>>>

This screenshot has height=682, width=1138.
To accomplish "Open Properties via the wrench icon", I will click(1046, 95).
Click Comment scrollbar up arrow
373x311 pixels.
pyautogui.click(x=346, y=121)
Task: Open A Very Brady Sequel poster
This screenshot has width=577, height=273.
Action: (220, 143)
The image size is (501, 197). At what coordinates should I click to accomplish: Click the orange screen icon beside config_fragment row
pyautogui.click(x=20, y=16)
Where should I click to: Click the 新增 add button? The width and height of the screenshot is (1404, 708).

<<<
>>>

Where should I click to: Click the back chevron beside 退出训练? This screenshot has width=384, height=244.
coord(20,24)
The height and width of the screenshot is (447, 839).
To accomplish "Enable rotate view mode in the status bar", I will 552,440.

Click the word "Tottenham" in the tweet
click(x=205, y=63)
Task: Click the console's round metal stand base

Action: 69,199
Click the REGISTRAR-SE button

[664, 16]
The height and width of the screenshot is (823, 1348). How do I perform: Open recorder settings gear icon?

<<<
>>>

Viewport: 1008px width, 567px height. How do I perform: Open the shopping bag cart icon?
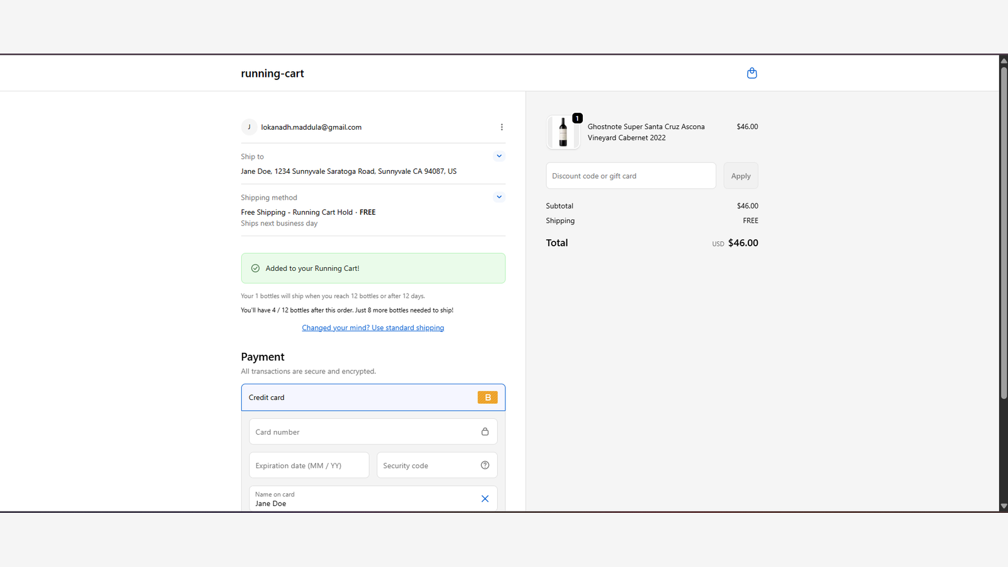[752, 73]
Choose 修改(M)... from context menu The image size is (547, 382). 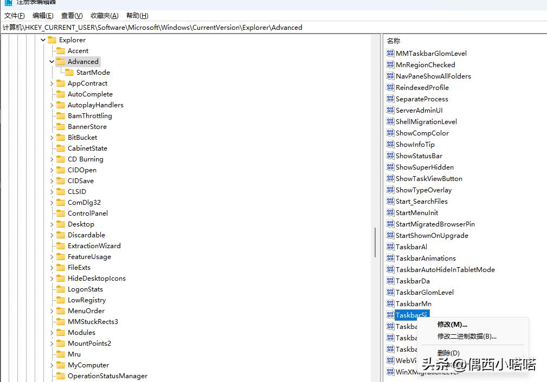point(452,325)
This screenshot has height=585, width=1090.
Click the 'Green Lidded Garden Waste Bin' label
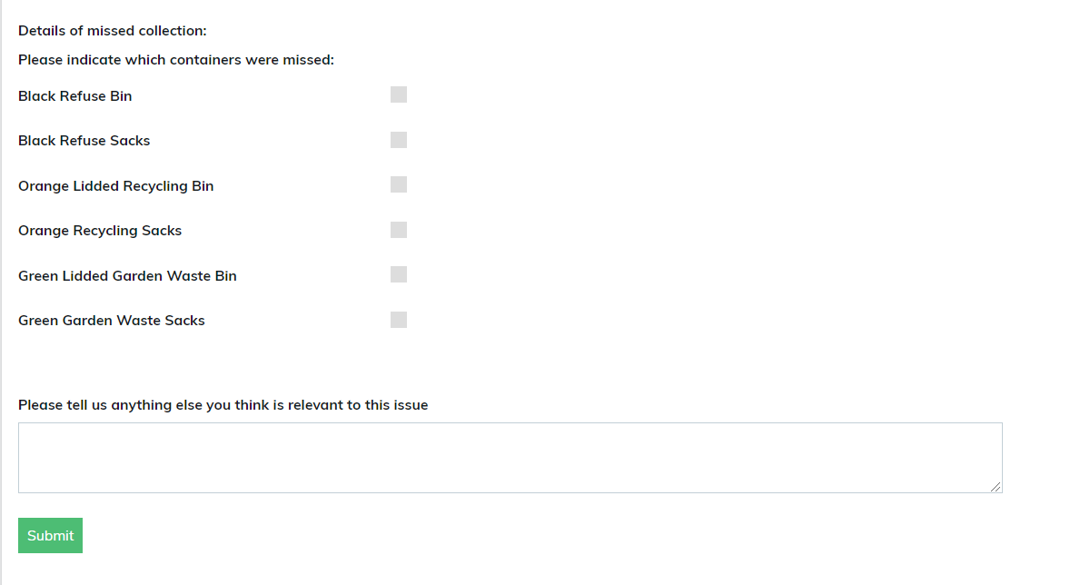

<<<

# YOUR OBJECTIVE:
Copy the lines above exactly, beginning at the line that has "Where should I click to: Click the back" and stopping after the line that has "The height and width of the screenshot is (823, 1348).", and omit the rest.

# WRITTEN RESPONSE:
Where should I click to: Click the back chevron beside 退出训练? This screenshot has width=384, height=244.
coord(20,24)
The height and width of the screenshot is (447, 839).
To accomplish "Enable rotate view mode in the status bar", I will 552,440.

Click the word "Tottenham" in the tweet
click(x=205, y=63)
Task: Click the console's round metal stand base

Action: 69,199
Click the REGISTRAR-SE button

[664, 16]
The height and width of the screenshot is (823, 1348). How do I perform: Open recorder settings gear icon?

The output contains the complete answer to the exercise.